- YOUR OBJECTIVE
Rewrite the records from the line containing "Edit 'När hade" through the end of the records, replacing "selected" with "highlighted" and changing nothing else. Omit the pictures from your answer.

((

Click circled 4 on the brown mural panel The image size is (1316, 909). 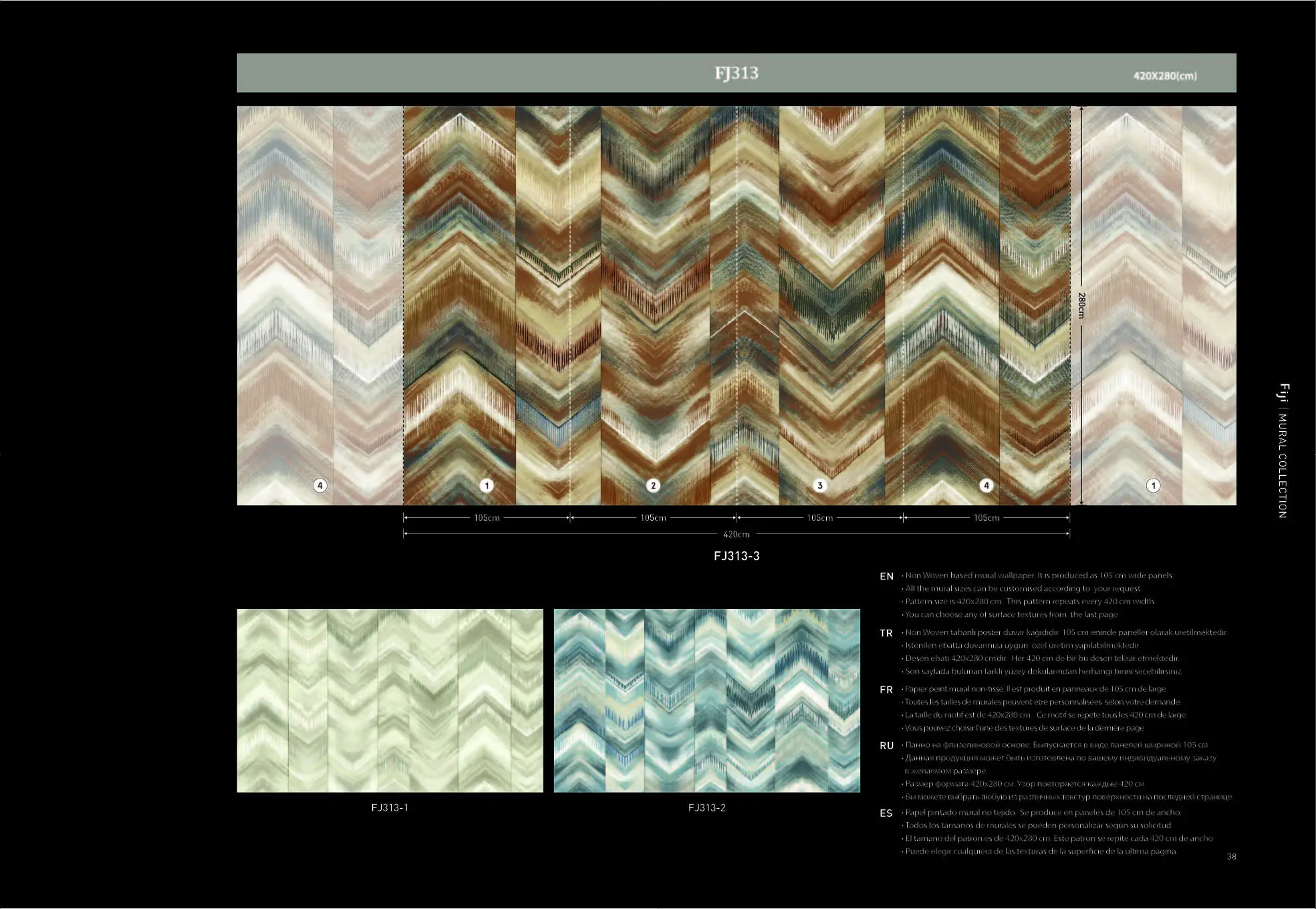(x=986, y=485)
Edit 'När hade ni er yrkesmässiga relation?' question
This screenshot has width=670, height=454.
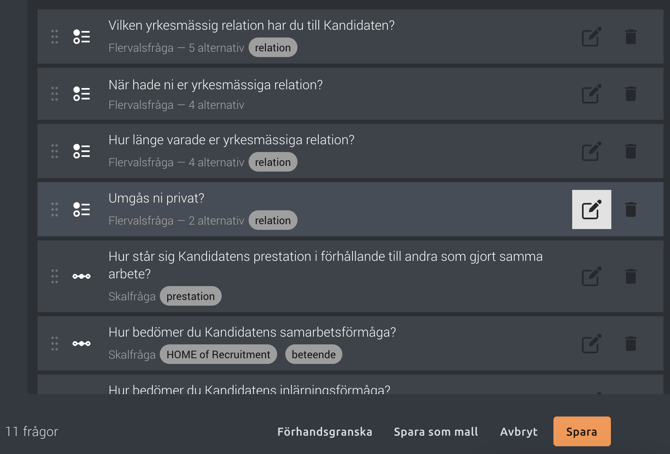pyautogui.click(x=591, y=94)
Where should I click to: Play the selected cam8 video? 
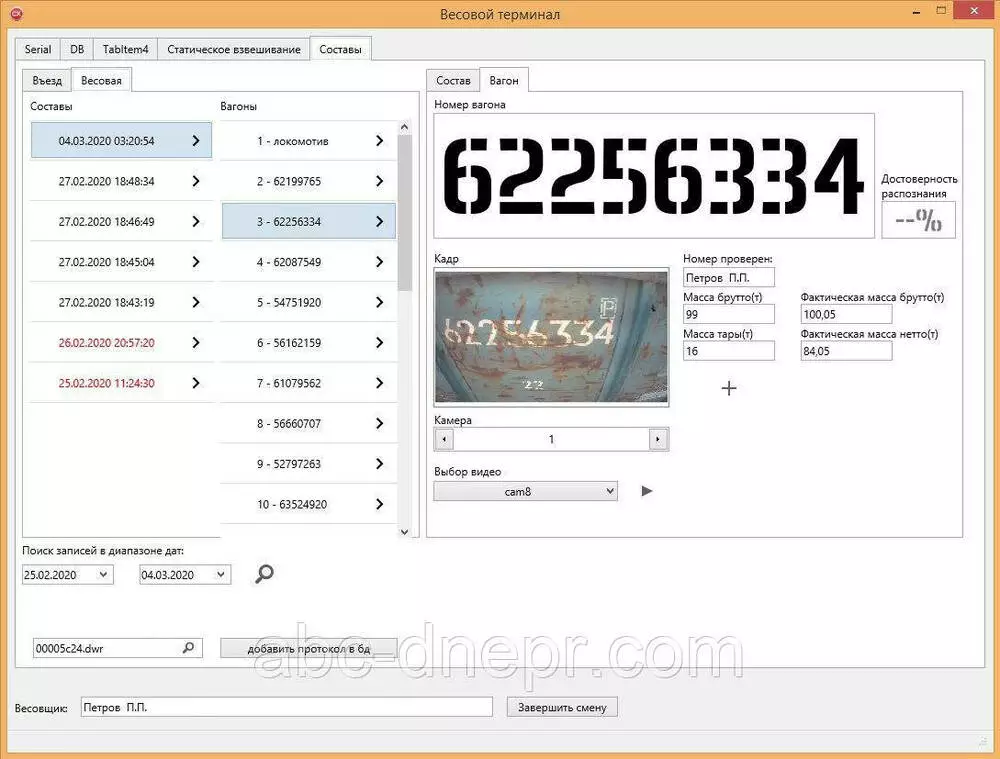(647, 491)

))

- RESPONSE
Edit 'När hade ni er yrkesmässiga relation?' question
This screenshot has width=670, height=454.
pyautogui.click(x=591, y=94)
Where should I click to: Play the highlighted cam8 video? 
(647, 491)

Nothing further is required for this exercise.